One of radio’s biggest stars has passed on.
Rush Limbaugh died Wednesday morning at the age of 70 from lung cancer. While he’ll be known for revitalizing talk radio, he’ll also be known for the divisive rhetoric he pioneered.
While conservative talkers were nothing new in radio (Howard Miller, Gary Dee, etc.), it was Rush Limbaugh who took the format national beginning in August 1988 via EFM Media and later, Premiere Networks. After basing his show in New York City, he relocated to his Palm Beach, Fla. home in recent years.
Limbaugh worked as a DJ in Cape Girardeau, Mo. and Kansas City before leaving radio to work for the Kansas City Royals’ sales department. He returned to radio in Kansas City and later at Sacramento’s KFBK.
During his time on the air, Limbaugh was credited with spearheading the conservative movement as his show reached nearly 600 radio stations across the country. His talk show helped spawned an entire format at a time when AM radio stations were losing listeners to the FM band. He was credited with helping the Republican party take Congress in 1994 and electing Donald Trump to the presidency in 2016.
And of course, there was controversy. Limbaugh’s show was known for ostracizing anyone who wasn’t a conservative white male on his show, as he targeted Blacks, Latinos, gays, women, and others and locally, scrapped with Sun-Times columnist Mary Mitchell. In one case I documented here in 2012, he ripped into a college student who testified in Congress on difficulty obtaining contraception and felt she needed public assistance with Limbaugh calling her a “slut” and a “whore”.
When women were atacked in the Detroit suburb of Hamtramck, the mayor told the Detroit News when she saw a link to his comments, “I thought of Rush Limbaugh, because those type of statements, left unchallenged, creates an atmosphere that devalues women.” As a result, 40 advertisers pulled out of his show.
And despite being cleared locally on WLS-AM, Limbaugh had a lot of disdain for Chicago, especially after Barack Obama was elected President in 2008. He mocked the city after losing a Summer Olympic bid in 2009 and in recent years mocked the city’s homicide rate, like other conservative talk show hosts.

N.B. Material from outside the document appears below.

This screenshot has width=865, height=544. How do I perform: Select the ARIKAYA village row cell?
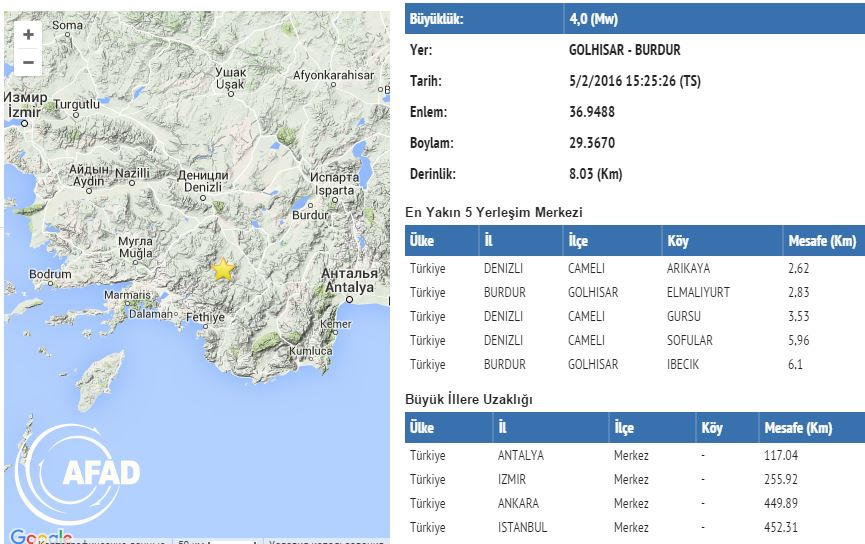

His television career was less successful by comparison. Limbaugh signed a deal with Multimedia Entertainment (syndicators of Donahue, Sally Jessy Raphael, and Jerry Springer) for a late-night talk show which ran from 1992 to 1996. Although the run was respectable, it didn’t attract advertising due to his controversial persona. In Chicago, his show bounced around three stations (WGBO, WFLD, and WBBM-TV) during its run, mostly airing in late-night and early morning time slots.
In March 1990, Limbaugh filled in for Pat Sajak in the waning days of his struggling CBS late-night talk show in a disastrous stint. Instead of the usual format the genre is known for, he turned it into a discussion on hot-button topics, which generated howls from the studio audience. His stint as a panelist for ESPN’s Sunday NFL Countdown was short-lived after he made race-based comments about Chicago-area native Donavan McNabb in 2003.
Limbaugh was inducted into the Radio Hall Of Fame and also received the Presidential Medal Of Freedom by President Trump last year.
With the passing of Limbaugh, Premiere Networks made the following announcement on Wednesday: “Rush’s voice will continue to be heard, providing comfort and continued insight to his legions of loyal fans. All of Rush’s audio has been extensively archived and cataloged by subject, topic and opinion. His producers will be able to pull segments that are relevant for each day’s news cycle and allow us to feature the best of Rush for the full three hours of the program.”
Guest hosts will be used to “guide Rush’s audio from one topic to another, but Rush will be the predominant voice heard for the three-hour Monday-Friday show, the AM Daily Update and The Week in Review three-hour show.” The show will continue “with this transitional programming until his audience is prepared to say good-bye” with additional information posted at RushLimbaugh.com when necessary.”
Earlier, Alex Trebek of Jeopardy! died from pancreatic cancer as no succession plans were made. The show is relying on guest hosts in the interim.